During a visit to Moscow, Ethiopia’s Foreign Minister Workneh Gebeyehu “showed readiness to defend the position of Russia on international platforms.” His Tanzanian counterpart Bernard Membe said, also in Moscow: “Russia is a superpower,” and called for opening a representation of the African Union in Moscow. And it does not always sound so stiff and diplomatic. Their South Sudanese counterpart turned out to be a lyricist. “We always have good weather. The sun is shining, and the sauna is free of charge. Don’t sit here in Moscow, come to us.”
In Mali, when the situation in the north became tense, they gathered about 10,000 signatures under the letter to Putin, requesting him to come and help establish peace.
Equatorial Guinea is still sending its guys to Sevastopol to train as naval officers.
In Cameroon, postage stamps with a portrait of Putin were issued.
And, to crown it all, Russia signed a treaty on defense cooperation with King Mswati III of Swaziland.
This attitude to Russia affects the results of UN votes on the resolution about Russia’s violation of human rights in Crimea. While in December 2016 nine countries of Sub-Saharan Africa supported it, only three (out of 50) did so in December 2017 – Botswana, Liberia, and the Seychelles. (The Prosecutor General of Ukraine was absolutely right to choose the Seychelles for his vacation as a token of gratitude for their position in the UN.)
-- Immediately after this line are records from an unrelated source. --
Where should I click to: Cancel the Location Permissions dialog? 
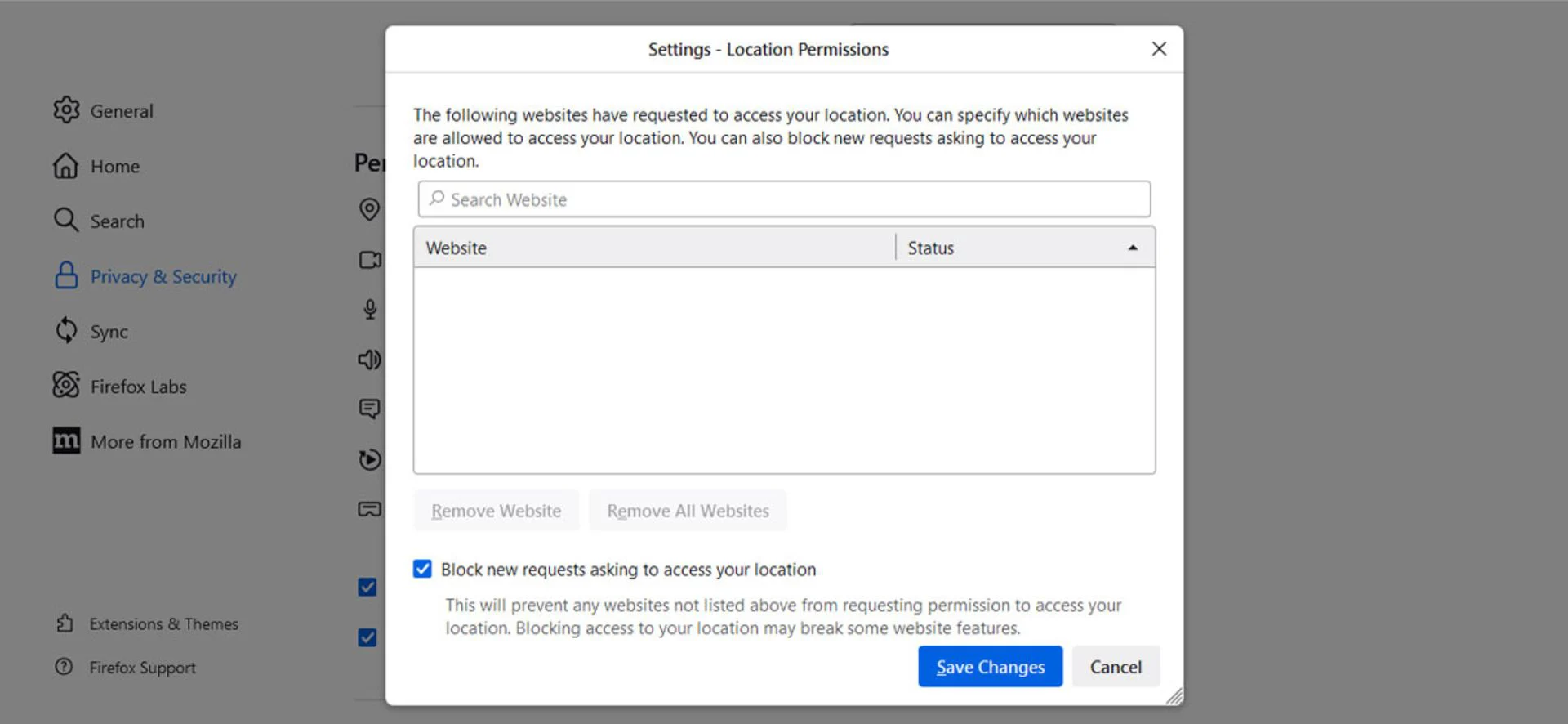pos(1115,667)
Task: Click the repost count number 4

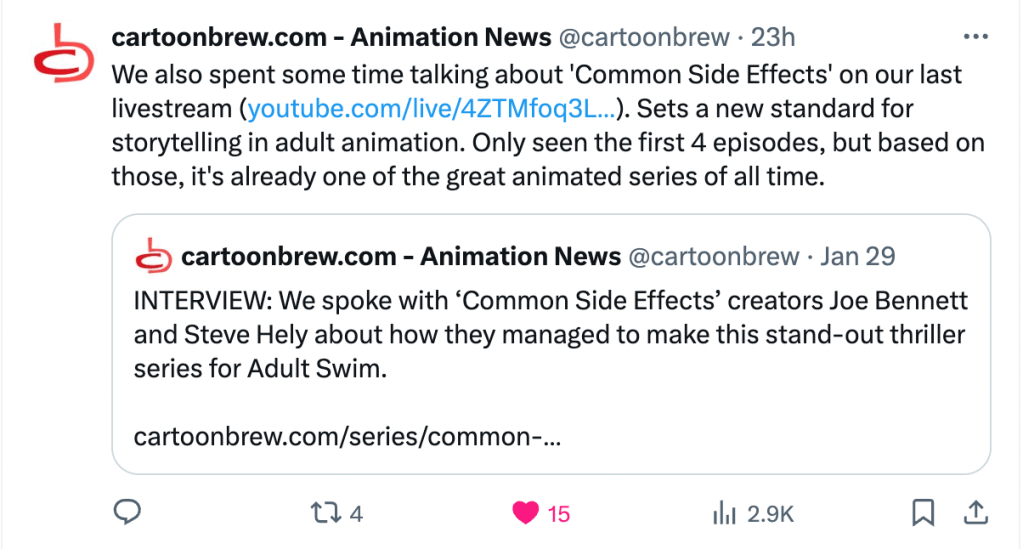Action: point(355,514)
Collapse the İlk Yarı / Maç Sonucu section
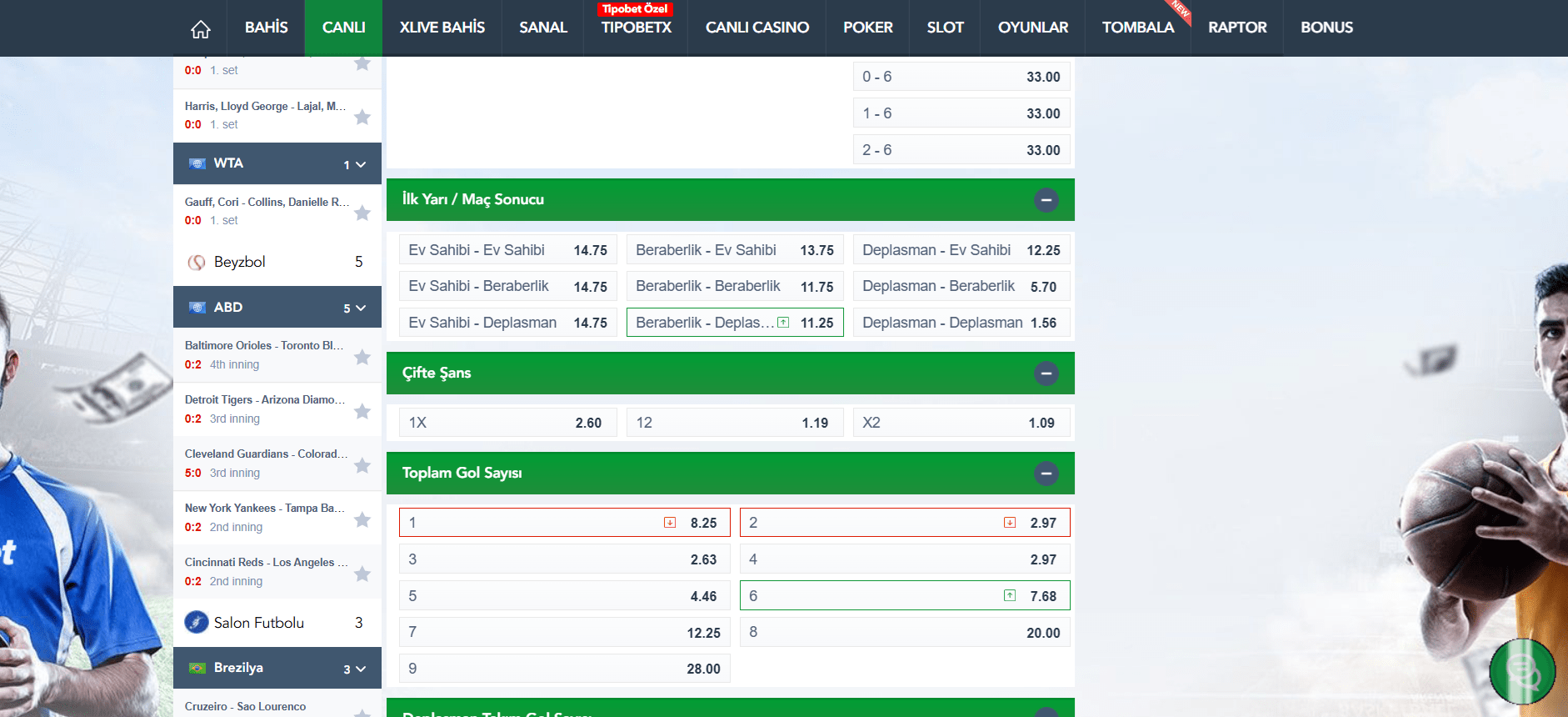The image size is (1568, 717). [1046, 200]
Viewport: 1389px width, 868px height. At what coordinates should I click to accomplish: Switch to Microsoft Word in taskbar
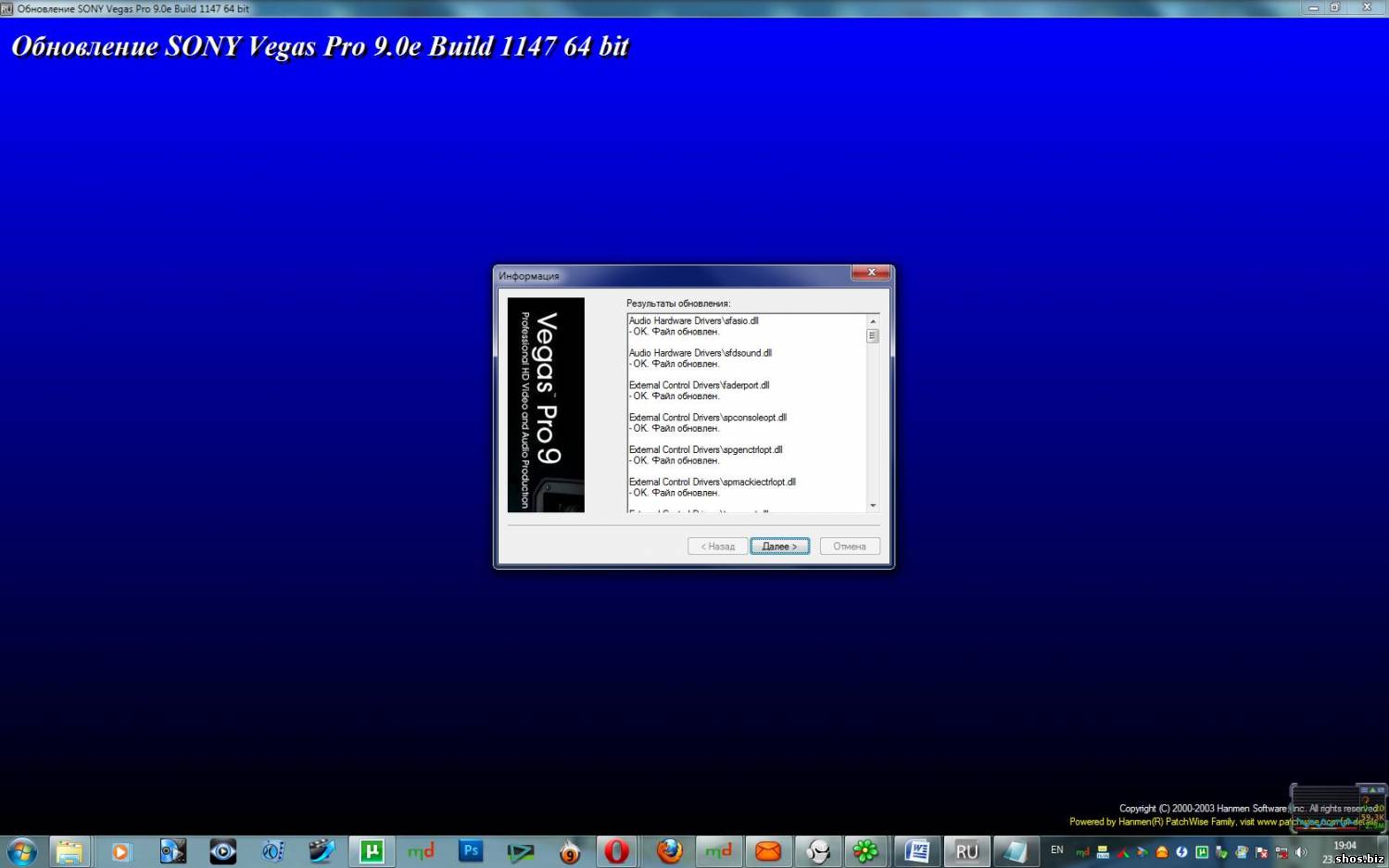click(917, 851)
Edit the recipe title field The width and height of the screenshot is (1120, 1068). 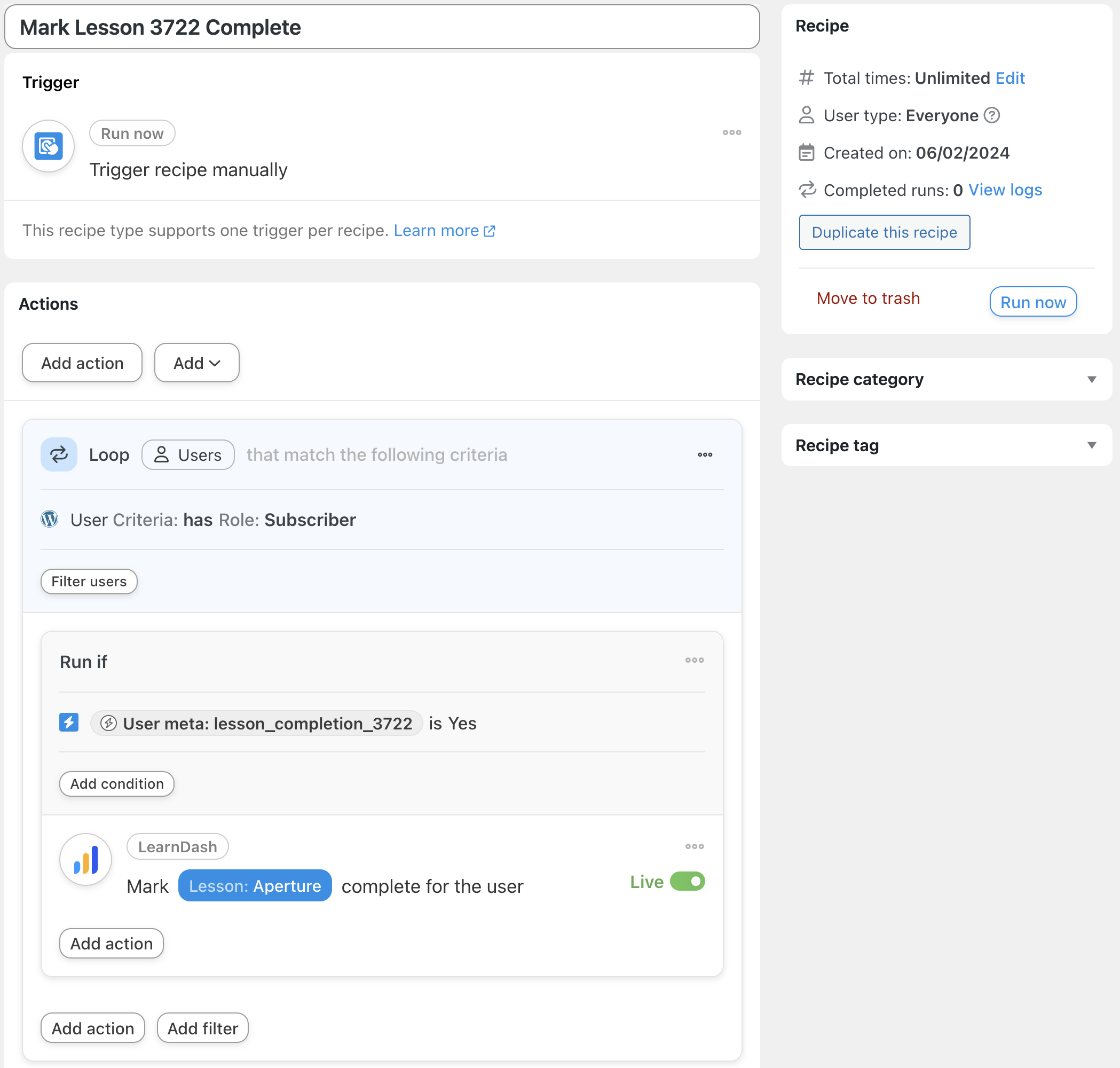(381, 27)
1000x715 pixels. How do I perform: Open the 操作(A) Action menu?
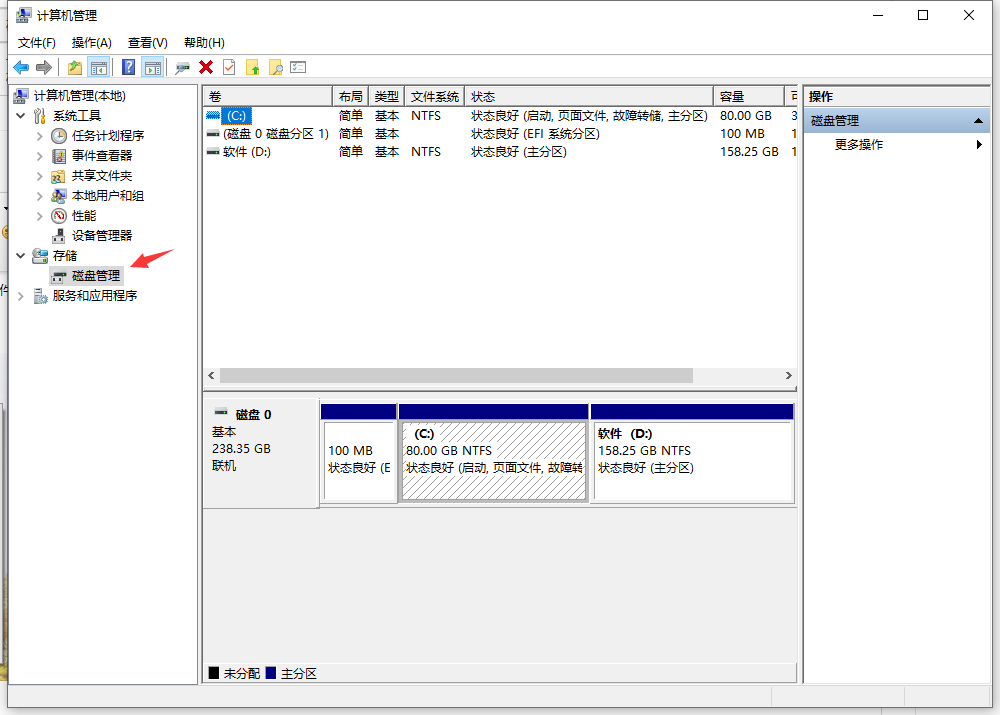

Not only Europe and the US is the battlefield for a place in the world. Russia is aware of this. It compensates the growing resistance to its policies in Europe and North America by bolstering its clout in Africa.
In all the years of independence, none of Ukraine’s presidents and prime ministers has visited a country of Sub-Saharan Africa. By all accounts, this region is absent in the foreign policy of Ukraine. There are only three full-fledged embassies functioning today – of Senegal, Nigeria, and Kenya. Their leaders bypass Ukraine, too.